RESULTS: Twelve children had only lymphatic involvement and nine mixed lymphatic-capillary or lymphatic-venous one. Two died of: respiratory insufficiency (in the neonatal period) and refractory hypoproteinemia (at 8 years of age). The skin was affected between 10 and 35% of total body surface. Three patients suffered from visceral involvement (lungs and mediastinum) and eighteen musculoskeletal. Severe deformity (20), lymphorhagia (15), repeated lymphangitis and chronic pain (5) were the most common symptoms reported. The immunoreaction intensity with monoclonal antibody D2-40 was related to the severity of the local and systemic involvement as well as to the presence of associated malformations. Fifteen cases underwent sequential surgical treatment, seven were treated with sclerotherapy (OK-432) and four with CO2 laser vaporization. Residual lymphorhagia in patients with total extirpation of the lymphatic malformation stopped after repeated evacuator punctures and healing took place.
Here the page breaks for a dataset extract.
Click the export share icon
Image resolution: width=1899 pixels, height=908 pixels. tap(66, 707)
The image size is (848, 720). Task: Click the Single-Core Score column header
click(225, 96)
CONCLUSIONS: (1) D2-40 monoclonal antibody is a marker of bad prognosis in CLM. (2) The complete excision of the lymphatic malformation lead to healing and the associated lymphorragia should not be considered as a recurrence, which will stop with evacuator punctures in all cases. (3) A multidisciplinary team approach is essential for the proper care of CLM in order to minimize postoperative sequelae and late complications.